Triggers executing automagic stuff change these universally well-understood change-semantics of our three primitive operators.

And this is harmful: because nobody (after you've gone) expects insert, update or delete to quietly behave differently. For those of you who have done some machine programming in a distant past: it's like increasing one of your registers, and suddenly (as an automagic side-effect) the top of the execution stack is increased also and has some subroutine's address pushed on it. Not something you'd expect...

The TCO (total cost of ownership) of an application sits not in initially building the thing. It sits in the years, sometimes decades, the thing lives. And you, but more probably others, maintain it. And more often than not these developers expect their available primitive operators to follow the primitive change-semantics.

I'll finish this post with the following thought:

If you agree on the three use-cases discussed being harmful, do you then also agree with me that:

The cascade delete option of a foreign key, and
The default clause of a table column, and
The char (fixed-length) datatype

are to be considered harmful too.

Aren't they conceptually about the exact same problem? Introducing different change-semantics to our three primitive operators?

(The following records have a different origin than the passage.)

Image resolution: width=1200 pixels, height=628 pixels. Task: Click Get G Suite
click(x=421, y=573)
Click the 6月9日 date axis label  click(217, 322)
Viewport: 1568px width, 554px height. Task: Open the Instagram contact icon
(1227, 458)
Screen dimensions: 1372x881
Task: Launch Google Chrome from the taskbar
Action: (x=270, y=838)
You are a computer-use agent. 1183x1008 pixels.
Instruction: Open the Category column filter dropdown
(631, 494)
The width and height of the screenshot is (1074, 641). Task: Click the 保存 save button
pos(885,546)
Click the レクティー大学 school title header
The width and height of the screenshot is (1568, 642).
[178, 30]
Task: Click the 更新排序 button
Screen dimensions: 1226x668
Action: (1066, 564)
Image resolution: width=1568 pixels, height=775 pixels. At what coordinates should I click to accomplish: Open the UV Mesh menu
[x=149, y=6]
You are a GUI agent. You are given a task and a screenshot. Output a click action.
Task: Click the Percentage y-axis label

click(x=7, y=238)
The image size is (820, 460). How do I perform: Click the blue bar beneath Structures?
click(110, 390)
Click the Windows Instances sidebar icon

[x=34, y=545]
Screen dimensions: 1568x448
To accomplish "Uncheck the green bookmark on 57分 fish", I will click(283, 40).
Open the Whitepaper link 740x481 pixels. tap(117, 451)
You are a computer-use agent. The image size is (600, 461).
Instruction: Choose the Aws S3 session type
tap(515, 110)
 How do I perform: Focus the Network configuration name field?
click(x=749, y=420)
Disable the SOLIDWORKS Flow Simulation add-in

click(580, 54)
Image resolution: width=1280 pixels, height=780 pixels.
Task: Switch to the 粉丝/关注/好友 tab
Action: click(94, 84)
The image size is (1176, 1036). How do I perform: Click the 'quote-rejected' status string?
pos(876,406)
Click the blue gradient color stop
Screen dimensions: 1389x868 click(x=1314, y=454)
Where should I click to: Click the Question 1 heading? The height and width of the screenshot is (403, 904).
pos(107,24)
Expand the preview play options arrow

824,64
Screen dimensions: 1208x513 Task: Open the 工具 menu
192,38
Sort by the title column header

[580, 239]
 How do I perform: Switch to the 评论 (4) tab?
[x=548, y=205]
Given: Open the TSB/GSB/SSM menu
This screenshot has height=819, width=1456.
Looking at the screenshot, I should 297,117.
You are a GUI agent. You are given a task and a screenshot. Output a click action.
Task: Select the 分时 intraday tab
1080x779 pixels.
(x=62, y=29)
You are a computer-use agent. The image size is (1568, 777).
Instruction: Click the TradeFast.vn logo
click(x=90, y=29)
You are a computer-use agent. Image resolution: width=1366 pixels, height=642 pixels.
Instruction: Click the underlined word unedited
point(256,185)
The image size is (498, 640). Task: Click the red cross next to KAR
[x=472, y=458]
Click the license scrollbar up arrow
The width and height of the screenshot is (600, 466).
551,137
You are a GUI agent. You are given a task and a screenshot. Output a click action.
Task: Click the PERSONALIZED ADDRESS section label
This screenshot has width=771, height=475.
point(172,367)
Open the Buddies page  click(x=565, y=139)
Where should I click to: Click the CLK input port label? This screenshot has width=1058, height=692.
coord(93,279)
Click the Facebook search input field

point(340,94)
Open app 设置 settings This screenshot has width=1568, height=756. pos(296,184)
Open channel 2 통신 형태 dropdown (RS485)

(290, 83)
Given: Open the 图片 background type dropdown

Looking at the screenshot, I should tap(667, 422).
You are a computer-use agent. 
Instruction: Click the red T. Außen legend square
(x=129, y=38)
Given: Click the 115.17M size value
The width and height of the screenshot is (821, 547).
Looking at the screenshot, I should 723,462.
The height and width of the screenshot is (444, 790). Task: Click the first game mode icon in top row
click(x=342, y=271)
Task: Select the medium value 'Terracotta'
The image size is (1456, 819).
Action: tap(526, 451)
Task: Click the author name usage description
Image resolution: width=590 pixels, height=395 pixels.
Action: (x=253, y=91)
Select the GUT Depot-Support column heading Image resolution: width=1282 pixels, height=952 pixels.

I'd be interested to hear of any other 'features' that change the way insert, update or delete behave.

Sunday, January 29, 2012

Statement level constraint consistency

In the past week I've been investigating how Oracle fires triggers with the Merge and Multi-Table-Insert statements. Also took a look at 'statement-level constraint consistency' with these two types of statements. My findings are here: http://rulegen.blogspot.com/2012/01/statement-level-constraint-validation.html

Normal transmission on harmful triggers should resume shortly.

Wednesday, January 4, 2012

Workaround 2: don't use the row-trigger

So where were we?

We wanted to implement the following business rule: "Cannot have a manager without a clerk in the same department." At the end of this post, we tried implementing that using a straight-forward row-trigger, which introduced us to the mutating table error. And we've explained thereafter (here and here) that this error is there for a very good reason.

We've also clarified that the two common 'workarounds' 1a and 1b really should not be used.

So using a row-trigger to check for a clerk whenever a manager is inserted will not work. Remember the reason we wanted to use a row-trigger is because in it we have available :new.deptno which represents the department into which a manager just got inserted. This enabled us to efficiently check only that department for the necessary clerk.

So what about a statement trigger then? Obviously it forces us to validate all departments, since within the context of the after insert statement trigger, we do not know anything about the actual insert(s), other than that some insert took place.

Above is an attempt to implement our rule using the after insert statement trigger. As you can see we validate all departments. This is not a very efficient solution to implement our business rule. Not only do we validate all departments, we also validate them on all types of inserts. Obviously when we insert, for instance, a trainer, there is no need at all to validate this rule (assuming the rule was fine, before this insert), since inserting a trainer cannot violate this rule: such an insert doesn't 'touch' the rule.

We will explain in detail how to a) workaround the mutating table issue + b) get an efficient (and correct) implementation for our rule using a statement trigger in multiple future posts. But before we do that, we'd like to spend some time on common use-cases of triggers, and why they gave rise to the general consensus out there of triggers being harmful.